If used in project or publication, please attribute your use of this repository with the following:

```
@misc{CoralNet-Toolbox,
  author = {Pierce, Jordan and Edwards, Clinton and Rojano, Sarah and Cook, Sophie and Sweeney, Edward and Costa, Bryan and Vieham, Shay and Battista, Tim},
  title = {CoralNet-Toolbox},
  year = {2023},
  howpublished = {\url{https://github.com/Jordan-Pierce/CoralNet-Toolbox}},
  note = {GitHub repository}
}
```

---

## Disclaimer

This repository is a scientific product and is not official communication of the National
Oceanic and Atmospheric Administration, or the United States Department of Commerce. All NOAA
GitHub project code is provided on an 'as is' basis and the user assumes responsibility for its
use. Any claims against the Department of Commerce or Department of Commerce bureaus stemming from
the use of this GitHub project will be governed by all applicable Federal law. Any reference to
specific commercial products, processes, or services by service mark, trademark, manufacturer, or
otherwise, does not constitute or imply their endorsement, recommendation or favoring by the
Department of Commerce.

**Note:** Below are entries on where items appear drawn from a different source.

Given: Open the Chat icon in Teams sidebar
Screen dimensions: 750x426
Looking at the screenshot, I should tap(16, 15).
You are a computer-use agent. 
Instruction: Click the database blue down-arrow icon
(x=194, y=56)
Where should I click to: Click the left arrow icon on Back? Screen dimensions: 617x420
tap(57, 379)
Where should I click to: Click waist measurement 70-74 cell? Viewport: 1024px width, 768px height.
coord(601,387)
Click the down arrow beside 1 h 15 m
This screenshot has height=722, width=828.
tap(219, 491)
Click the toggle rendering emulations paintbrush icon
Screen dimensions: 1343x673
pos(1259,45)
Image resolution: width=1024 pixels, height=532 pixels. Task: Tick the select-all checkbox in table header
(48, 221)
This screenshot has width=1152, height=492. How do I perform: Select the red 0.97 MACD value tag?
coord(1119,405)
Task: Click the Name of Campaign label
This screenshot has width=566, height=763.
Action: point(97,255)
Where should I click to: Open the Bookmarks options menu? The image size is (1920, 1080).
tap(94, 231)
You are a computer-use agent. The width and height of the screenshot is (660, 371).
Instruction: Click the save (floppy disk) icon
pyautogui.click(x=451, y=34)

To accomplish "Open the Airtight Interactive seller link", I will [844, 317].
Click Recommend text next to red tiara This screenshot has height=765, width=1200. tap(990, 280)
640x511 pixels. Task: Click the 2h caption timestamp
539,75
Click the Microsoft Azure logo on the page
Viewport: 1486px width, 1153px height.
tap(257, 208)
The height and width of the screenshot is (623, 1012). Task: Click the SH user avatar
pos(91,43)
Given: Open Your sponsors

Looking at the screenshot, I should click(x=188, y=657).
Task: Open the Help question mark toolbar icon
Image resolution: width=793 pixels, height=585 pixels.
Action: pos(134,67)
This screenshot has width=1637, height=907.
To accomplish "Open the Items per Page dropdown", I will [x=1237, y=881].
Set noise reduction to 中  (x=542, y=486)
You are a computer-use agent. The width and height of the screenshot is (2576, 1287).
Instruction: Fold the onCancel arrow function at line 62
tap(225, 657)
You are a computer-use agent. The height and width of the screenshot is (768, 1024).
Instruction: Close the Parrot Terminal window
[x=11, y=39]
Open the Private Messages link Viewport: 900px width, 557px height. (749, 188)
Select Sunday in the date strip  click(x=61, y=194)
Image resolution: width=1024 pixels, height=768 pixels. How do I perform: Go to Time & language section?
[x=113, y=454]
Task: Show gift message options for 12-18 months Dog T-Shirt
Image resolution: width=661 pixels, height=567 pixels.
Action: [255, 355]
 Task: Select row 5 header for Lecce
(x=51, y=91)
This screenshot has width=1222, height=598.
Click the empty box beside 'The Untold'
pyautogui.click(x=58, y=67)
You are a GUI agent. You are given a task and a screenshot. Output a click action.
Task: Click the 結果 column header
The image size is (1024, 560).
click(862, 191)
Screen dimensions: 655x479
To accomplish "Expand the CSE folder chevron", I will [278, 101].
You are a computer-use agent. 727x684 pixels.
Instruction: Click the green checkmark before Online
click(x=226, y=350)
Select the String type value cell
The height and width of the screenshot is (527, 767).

The Department of Commerce seal and logo, or the seal and logo of a DOC
bureau, shall not be used in any manner to imply endorsement of any commercial product or activity
by DOC or the United States Government.


## License

Software code created by U.S. Government employees is not subject to copyright in the United States
(17 U.S.C. §105). The United States/Department of Commerce reserve all rights to seek and obtain
copyright protection in countries other than the United States for Software authored in its
entirety by the Department of Commerce. To this end, the Department of Commerce hereby grants to
Recipient a royalty-free, nonexclusive license to use, copy, and create derivative works of the
Software outside of the United States.